Bacon Cheeseburger Soup
User Reviews
4.9
Bacon Cheeseburger Soup
Description
The Bacon Cheeseburger Soup recipe starts with crisping chopped bacon, which provides smoky depth and some rendered fat used to brown ground beef until nicely caramelized. The remaining vegetables, including shredded carrot, diced celery, chopped onion, and peeled cubed potatoes, are cooked in butter to develop their natural sweetness before simmering in chicken broth. Dried herbs such as parsley, basil, and oregano add aromatic layers, while red pepper flakes offer a mild kick. The soup is finished by stirring in sour cream, milk or heavy cream, and a generous amount of shredded cheddar cheese, creating a smooth and creamy texture that coats tender vegetable chunks and beef evenly.

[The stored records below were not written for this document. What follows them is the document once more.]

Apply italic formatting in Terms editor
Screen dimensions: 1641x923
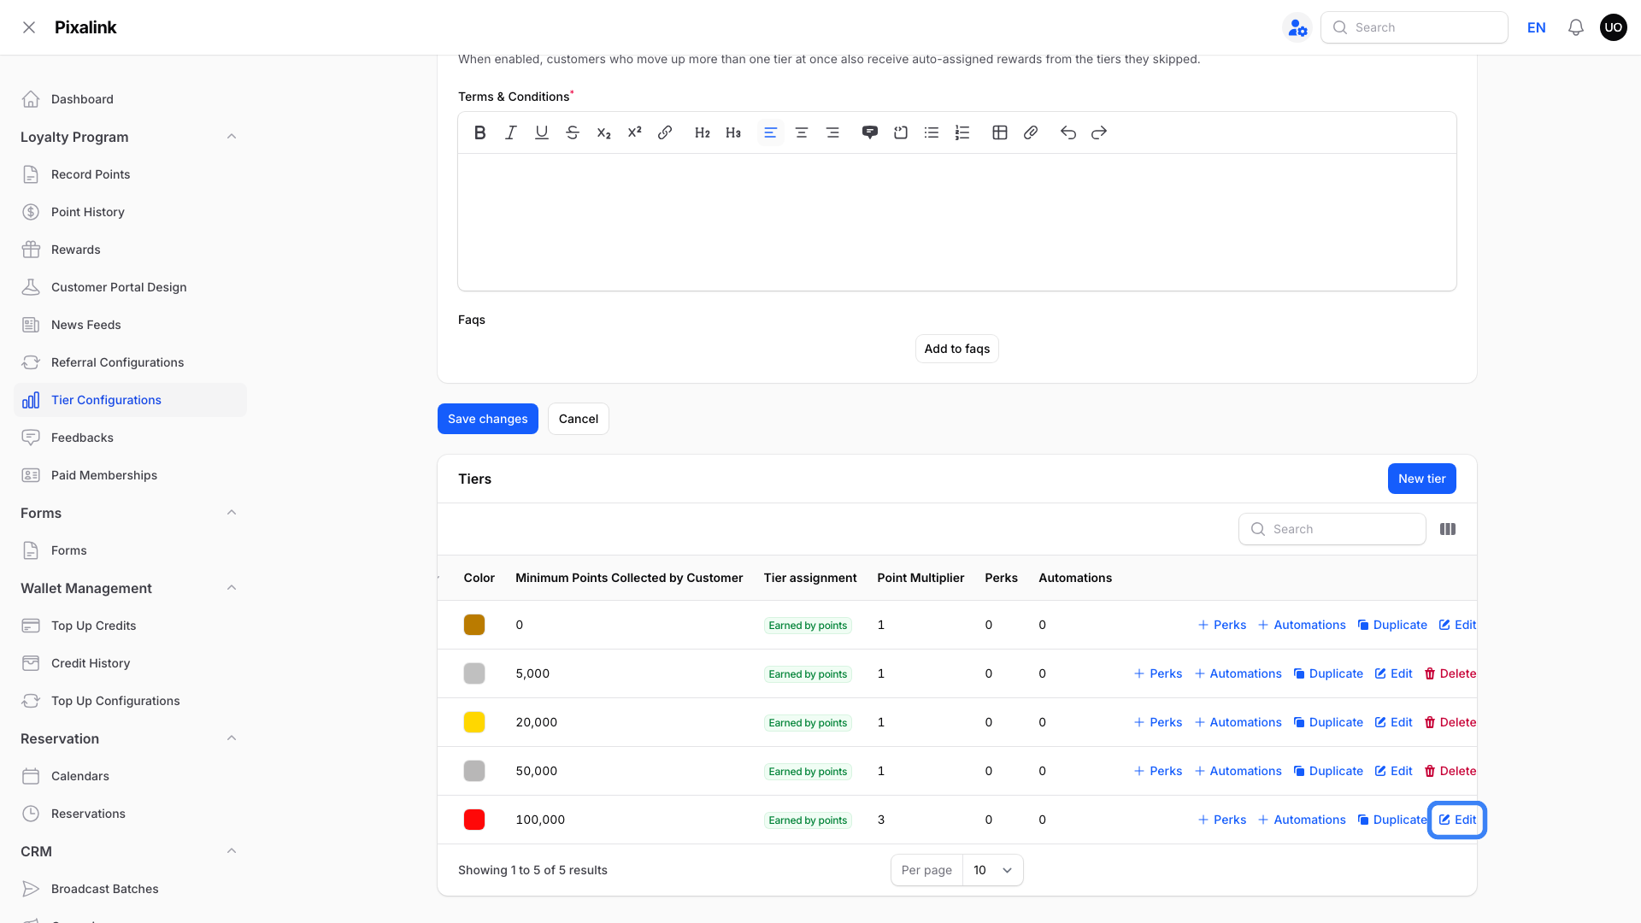pyautogui.click(x=510, y=132)
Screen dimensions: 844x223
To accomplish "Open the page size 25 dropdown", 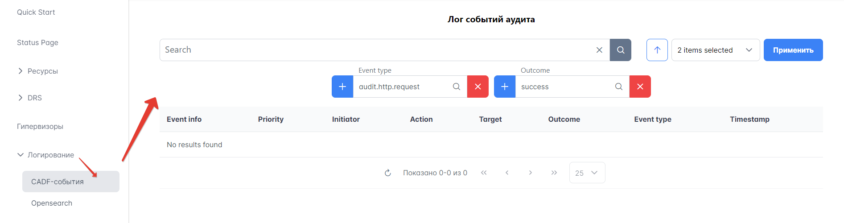I will pos(587,173).
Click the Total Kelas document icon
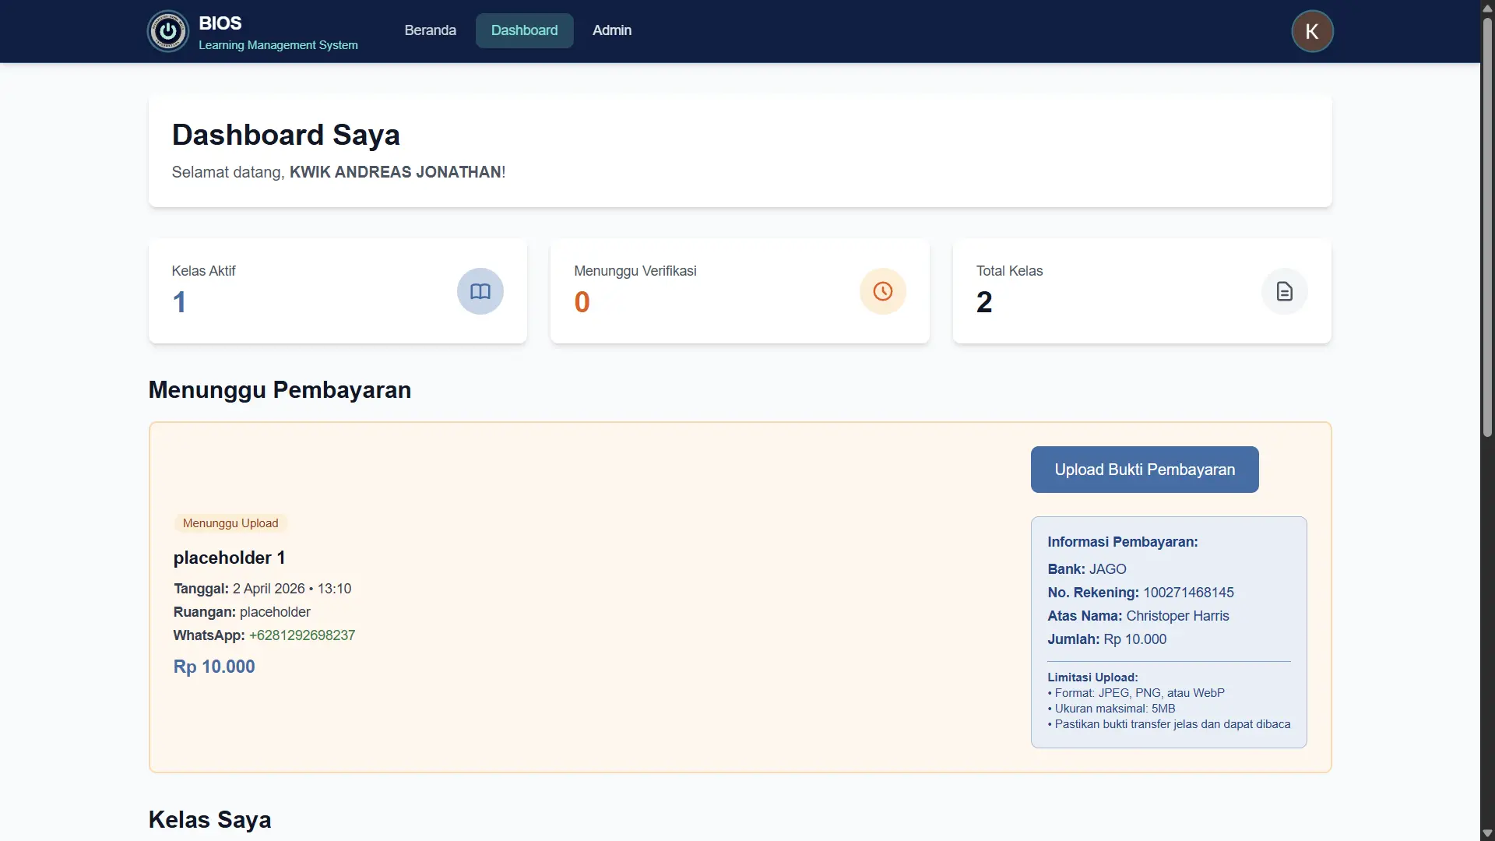The width and height of the screenshot is (1495, 841). pyautogui.click(x=1284, y=291)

This soup can be enjoyed as a standalone meal due to its balanced protein, vegetables, and creamy base. The combination of bacon and cheese replicates the key flavors of a classic cheeseburger in a warm, spoonable form, making it suitable for lunch or dinner, especially when paired with simple crusty bread or a side salad.
Ingredients
- 12 lices Bacon chopped
- 1 pound ground beef
- 4 tablespoons butter unsalted
- 1 medium sweet onion chopped
- 1 cup carrot shredded
- 1 cup celery diced
- 1 ¾ pounds potato cubed and peeled, about 4 cups
- 3-4 cups chicken broth
- ½ teaspoon red pepper flakes
- 1 teaspoon parsley dried
- 1 teaspoon basil dried
- 1 teaspoon oregano dried
- ¾ teaspoon salt
- ½ teaspoon black pepper
- 1 cup milk or heavy cream, whole
- ½ cup sour cream
- 16 ounces cheddar cheese shredded, about 4 cups
- parsley for garnish, chopped, fresh
Instructions
- In a large sauce pan or dutch oven, over medium-high heat, fry the bacon until crisp. Remove bacon and set aside, leaving ¼ of the drippings in the pot.
- Add the beef to the pot, don’t move it or break it for 3-4 minutes, so it gets nice and brown. Start crumbling the beef and cook until browned and no longer pink. Drain and set aside.
- Reduce heat to medium low, add the butter and once melted, add diced onion. Cook until tender, about 5 minutes.
- Add the rest of the veggies: carrots, celery and potatoes. For extra flavor, cook the veggies for 7-10 minutes until tender or proceed to adding the chicken broth.
- Add 3 cups of chicken broth and the dried herbs: red pepper flakes, parsley, basil and oregano. Season with salt and pepper.
- Stir and add back in the beef, stir and if the soup is too thick, add one more cup of broth. Bring to a boil. Reduce heat and simmer, covered, until potatoes are tender, 10-12 minutes.
- Reduce heat to low. Stir in sour cream and heavy cream. Taste and adjust for salt and pepper.
- Turn off the heat and stir in the cheese until it melts.
- Stir in ¾ of the bacon.
- Serve garnished with the remaining bacon and fresh parsley.
Nutrition Information
Show DetailsNutrition Facts
Serving: 8servings
Amount Per Serving
Calories 566 kcal
% Daily Value*
| Calories | 566 | 28% |
| Carbohydrates | 8g | 3% |
| Protein | 32g | 64% |
| Fat | 44g | 68% |
| Saturated Fat | 23g | 115% |
| Cholesterol | 142mg | 47% |
| Sodium | 1198mg | 50% |
| Potassium | 591mg | 13% |
| Fiber | 1g | 4% |
| Sugar | 3g | 6% |
| Vitamin A | 3660IU | 73% |
| Vitamin C | 8.4mg | 9% |
| Calcium | 492mg | 49% |
| Iron | 2.5mg | 14% |
* Percent Daily Values are based on a 2,000 calorie diet.